Am Morgen nach der für die SPD so verheerenden Bayernwahl mutmaßt die Süddeutsche Zeitung, nun wachse in der Partei der Druck, die Koalition in Berlin zu verlassen. Es ist unwahrscheinlich, dass die Zeitung über nacht diesen Druck hat messen, mit hunderten Sozialdemokrat*innen schon hat sprechen können; einzig der ewige Kevin hat sich bereits so geäußert, wie er sich schon immer äußert und worauf er seine Politkarriere gründet.
Ihm und seinen Gesinnungsgenoss*innen sei gesagt, dass sich Flucht aus der Verantwortung bisher noch nie für eine politische Partei ausgezahlt hat. Die Wahlergebnisse der FDP sind kein Gegenbeweis; diese Partei dümpelt in derselben Größenordnung herum, die ihr schon immer zugestanden wurde – mit Ausnahme der Zeit des zu Recht vergessenen Vizekanzlers Rösler aus dessen Entourage Christian Lindner gerade noch rechtzeitig abgesprungen war.
Altkanzler Schröder hat mit dem gut sozialdemokratischen Satz „erst kommt das Land, dann die Partei“ seine SPD einer politischen Folter unterzogen und ihr bis heute nachwirkenden Schaden zugefügt. Trotzdem bleibt der Satz richtig. Den innerparteilichen Gegner*innen der Großen Koalition in Berlin kann man die Sorge um die SPD nicht absprechen. Aber ihre Analyse ist falsch.
So, wie die SPD sich jetzt darstellt, wird sie durch eine Flucht in die Opposition nicht gerettet werden können. Es ist nicht diese Koalition das Problem, das Problem ist die SPD selbst.

• **Ihre Aufgabe**
Was ist laut dem Textabschnitt das eigentliche Problem, wenn nicht die Koalition?

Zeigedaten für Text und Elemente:
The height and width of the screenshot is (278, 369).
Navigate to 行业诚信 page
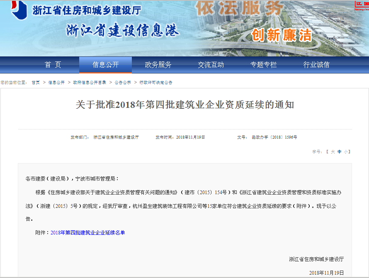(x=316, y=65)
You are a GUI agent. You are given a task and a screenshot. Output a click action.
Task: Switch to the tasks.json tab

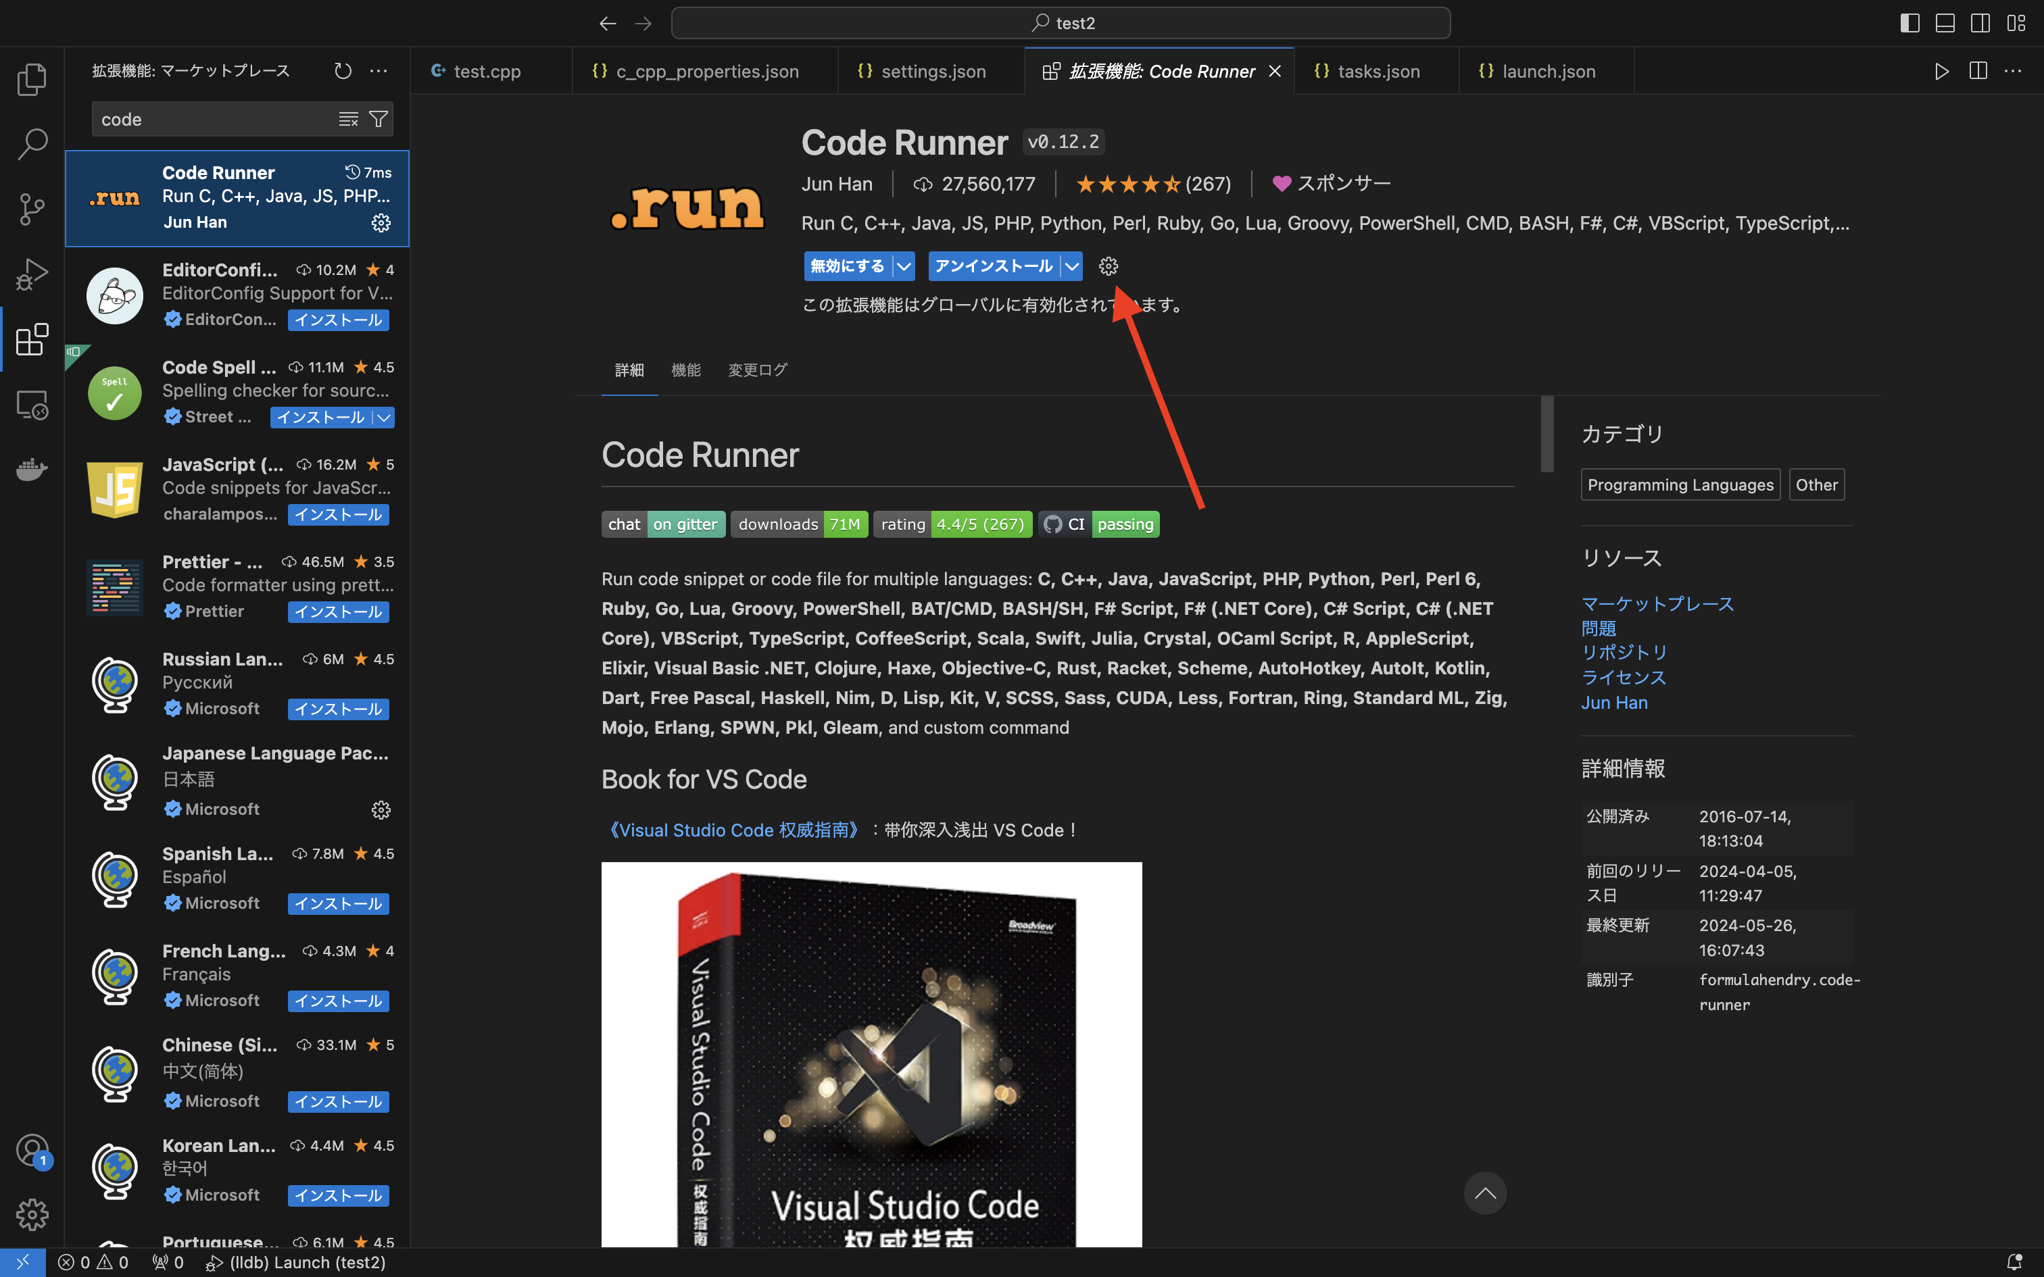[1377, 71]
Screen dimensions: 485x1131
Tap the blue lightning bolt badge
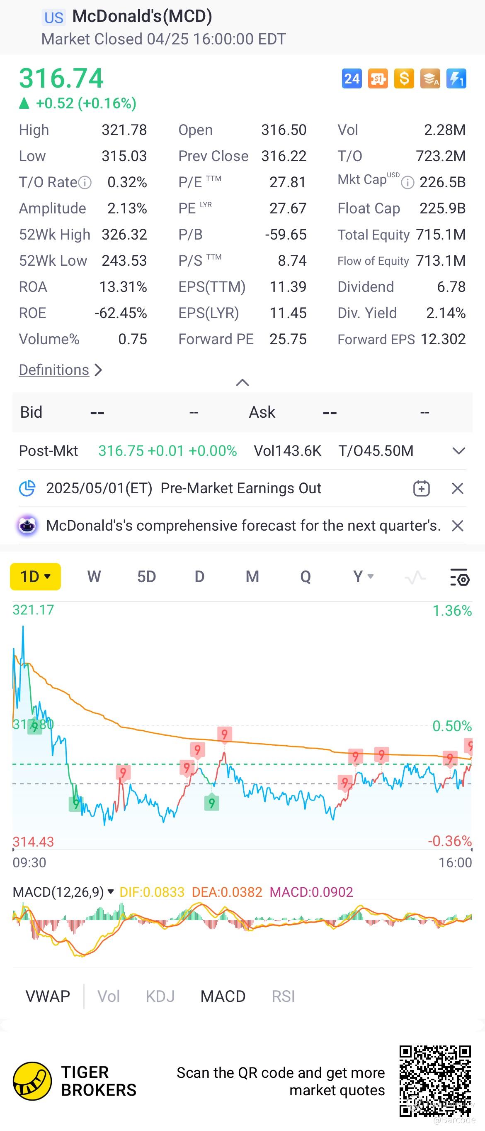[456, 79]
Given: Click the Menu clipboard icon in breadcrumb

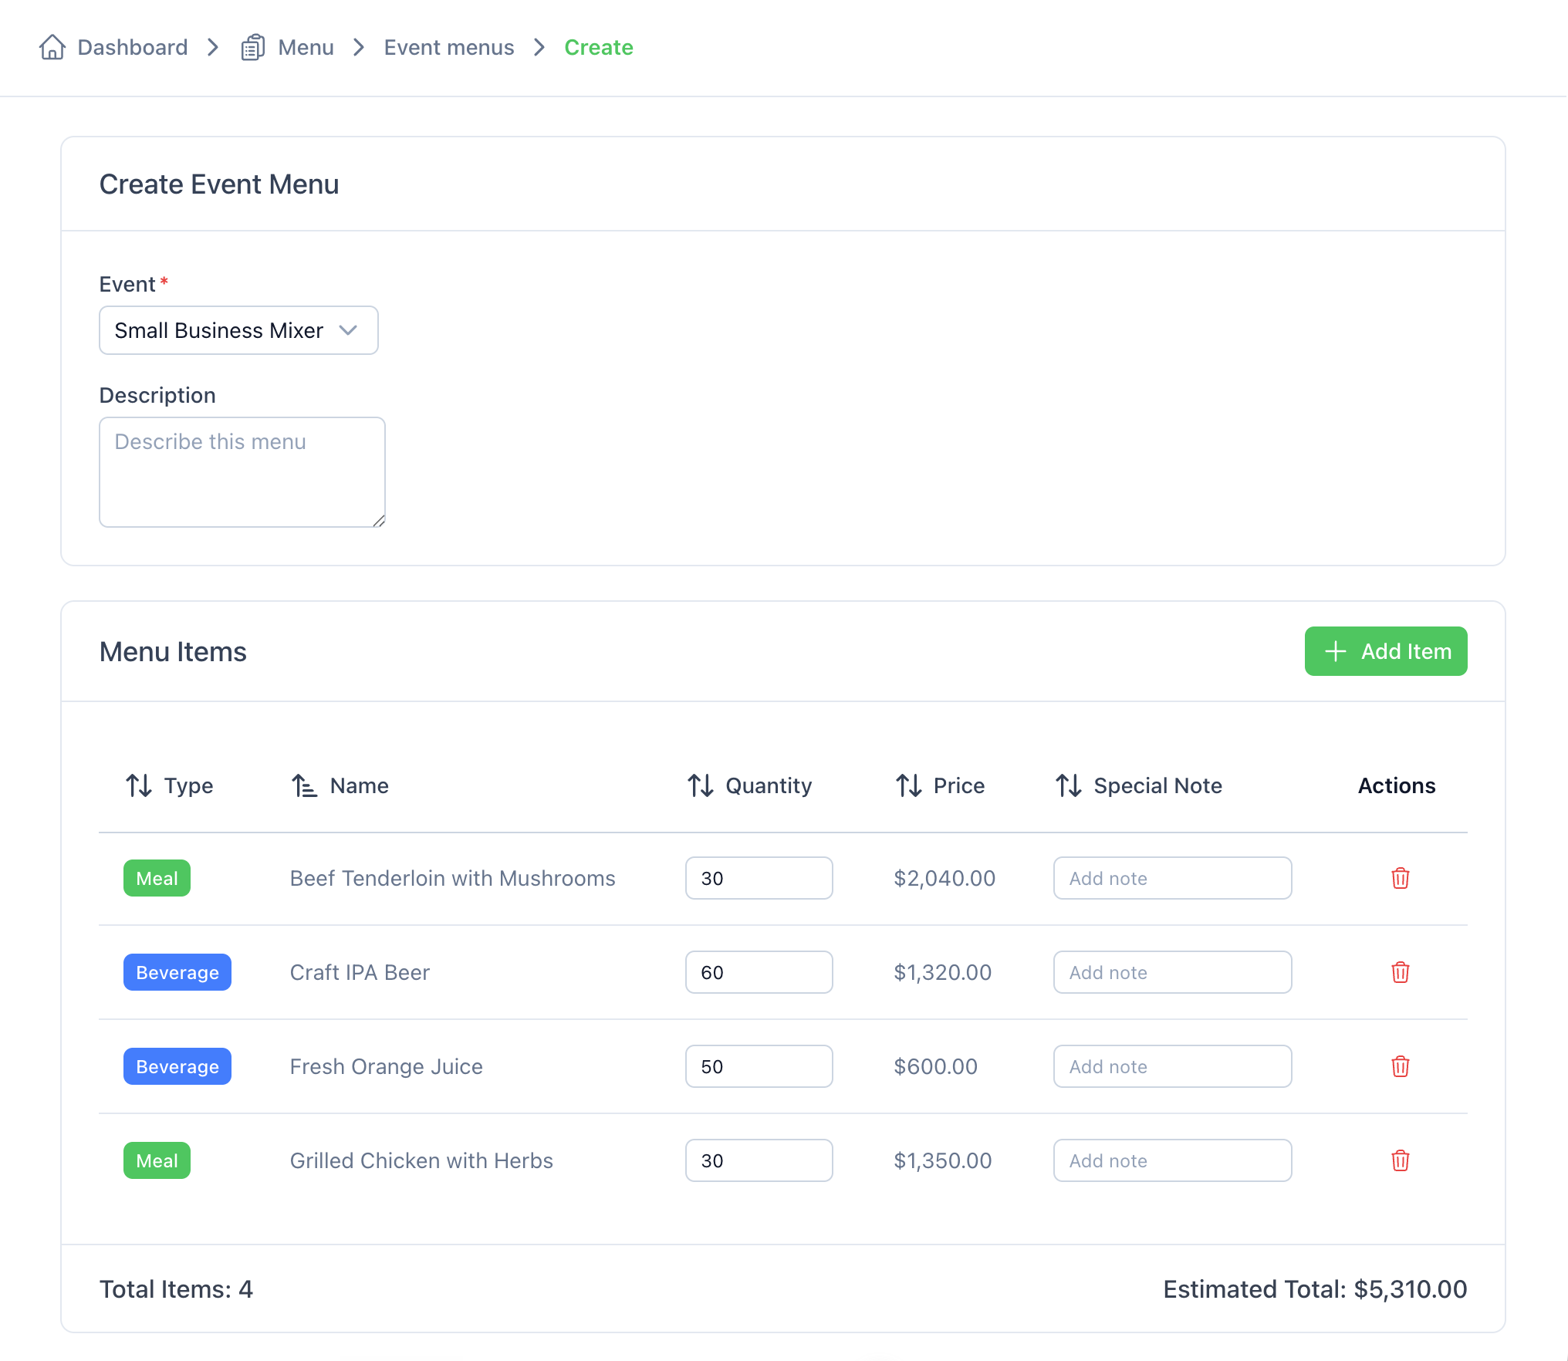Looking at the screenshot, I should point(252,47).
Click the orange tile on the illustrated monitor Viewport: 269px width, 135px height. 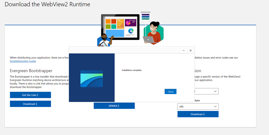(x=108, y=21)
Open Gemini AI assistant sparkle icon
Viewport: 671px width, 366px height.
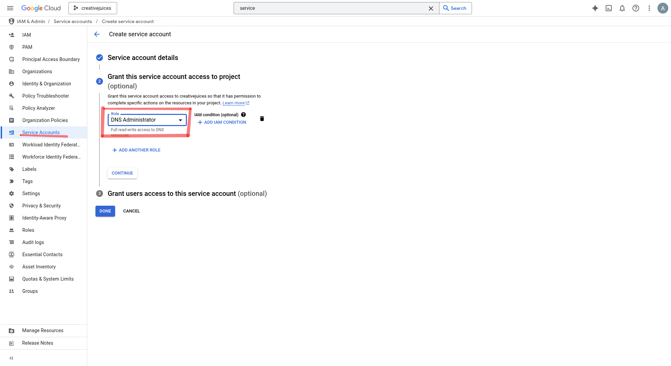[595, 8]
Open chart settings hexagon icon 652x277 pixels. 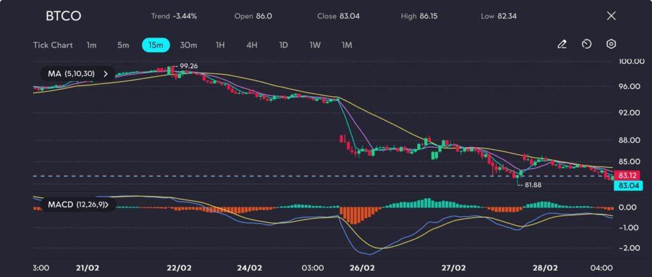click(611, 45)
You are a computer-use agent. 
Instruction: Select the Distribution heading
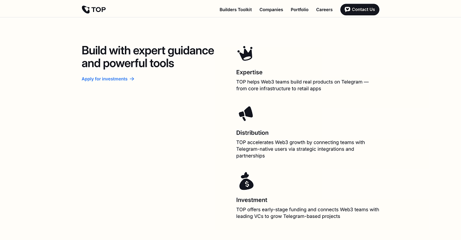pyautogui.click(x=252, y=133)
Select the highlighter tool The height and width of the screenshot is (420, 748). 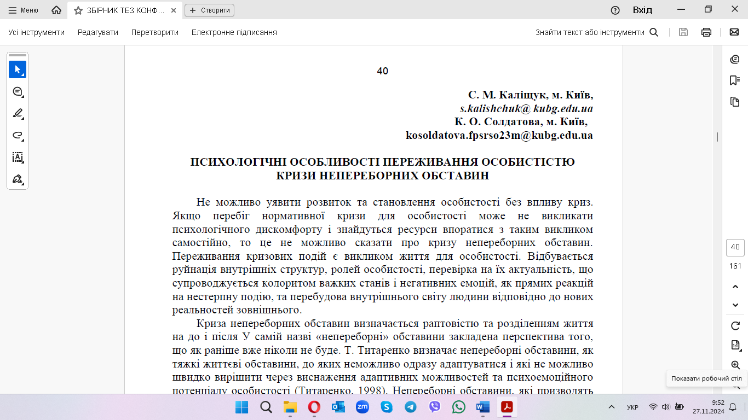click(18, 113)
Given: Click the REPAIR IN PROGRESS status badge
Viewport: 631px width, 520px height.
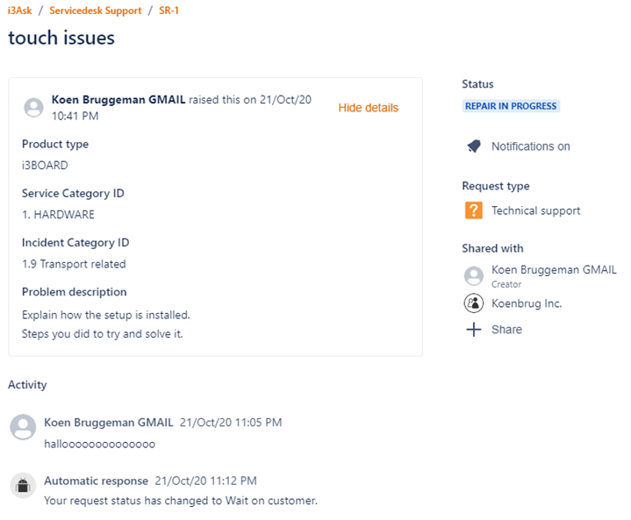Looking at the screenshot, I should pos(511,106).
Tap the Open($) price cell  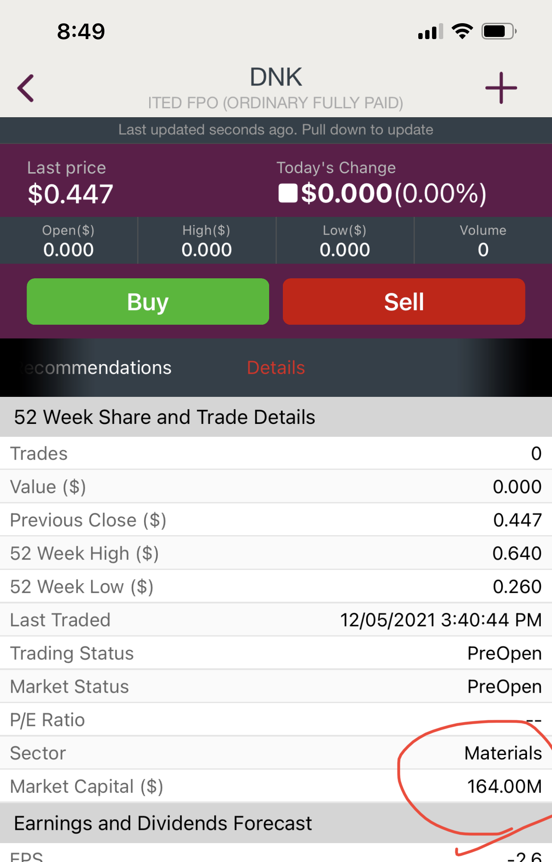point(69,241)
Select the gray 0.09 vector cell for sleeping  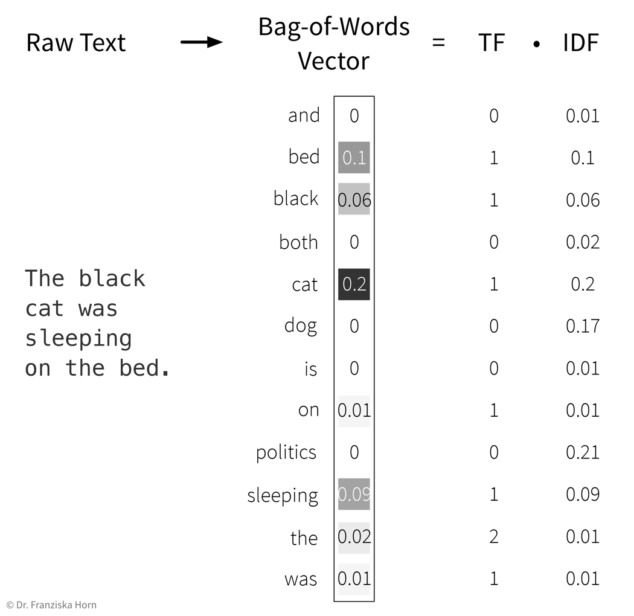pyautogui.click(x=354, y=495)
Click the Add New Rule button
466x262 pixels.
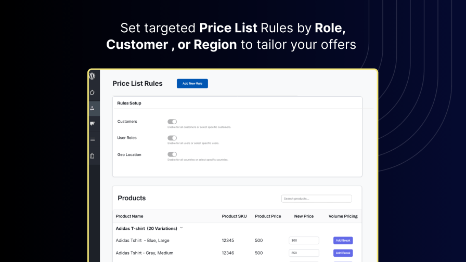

• **Lösung der Aufgabe**
Das Problem ist die SPD selbst.